The Tractor Boys have made a miserable start to the new season, losing five of their first seven matches but they put the record straight with a polished, enterprising performance and the only surprise was that they did not score more.
"The game could have been over by half-time and it was nice to put in a decent attacking performance for our supporters," Jewell said.
"We've got a lot of new players and it was never going to happen overnight, but tonight we showed what we're capable of. The players showed a lot of character and from the first whistle we closed them down, passed the ball well and created opportunities, which we haven't been doing.
"Goals change games and if they'd scored first, the boot would have been on the other foot. It's all about building confidence but we're not going to get carried away after one game. We were a little bit too open at times but at least we created opportunities and put them on the back foot."
Martin Cranie's own goal and a second from Keith Andrews put them in the driving seat within 15 minutes. And although a flurry of chances followed in the first half, it was not until midway through the second period that they added their third through Jason Scotland.
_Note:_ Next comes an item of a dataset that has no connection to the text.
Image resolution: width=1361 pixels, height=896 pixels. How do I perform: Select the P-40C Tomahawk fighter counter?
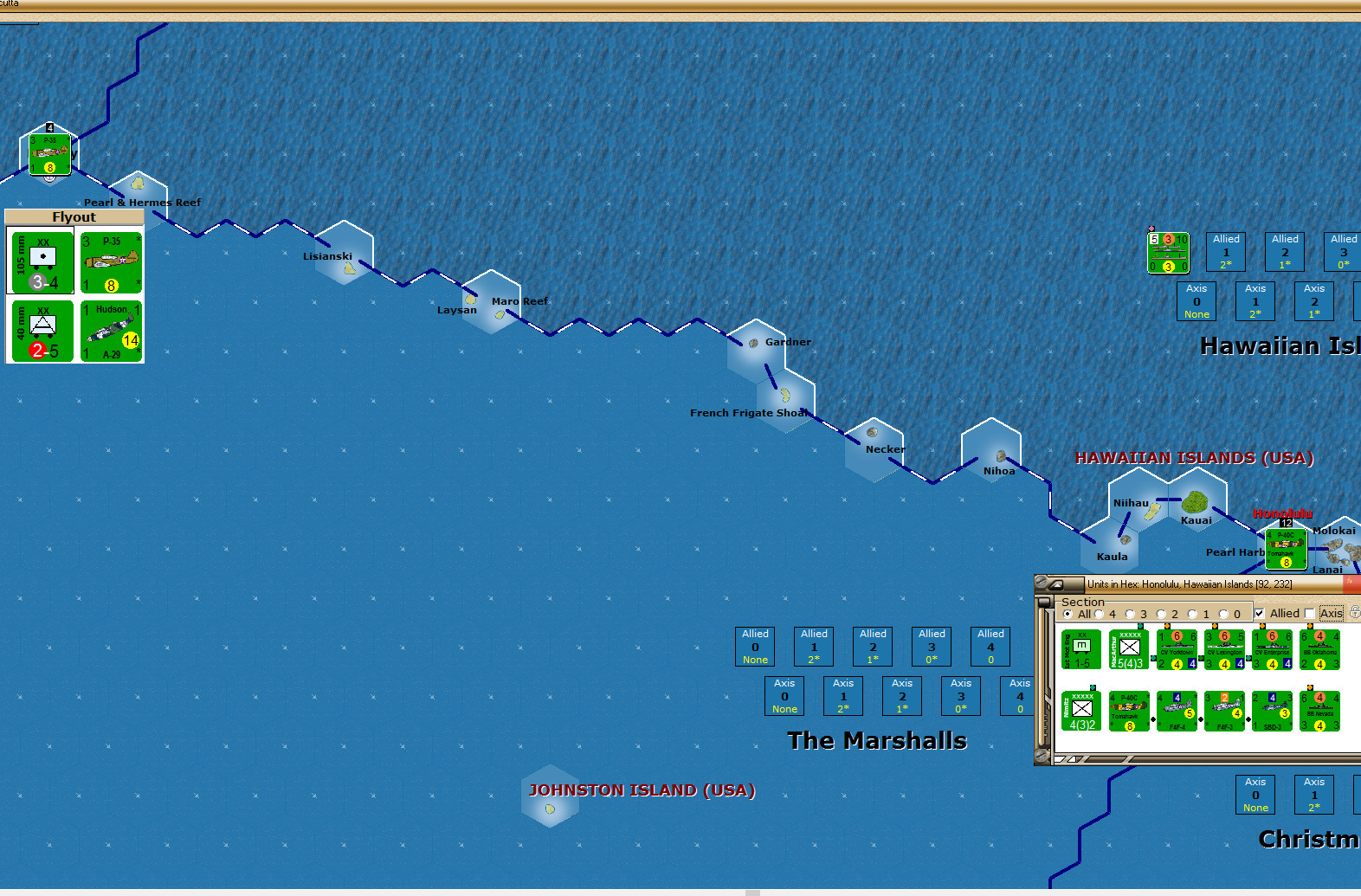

"We never got going and for 20 minutes we were still in the dressing room," said Coventry boss Andy Thorn. "Against good, experienced players you can't do that and they played really well in that period.
"Ipswich are the best side we've played this season but, having said that, that was our worst performance. We gave ourselves a mountain to climb and that was disappointing because one of our strengths has been winning early battles and weathering storms.
"Going into the game we had the best defensive record, in terms of goals conceded, and that made it even more frustrating.
"We were proud of that and are disappointed by the manner in which we've let it slip, but no individuals were to blame. It's a collective thing and we all contributed to our own downfall."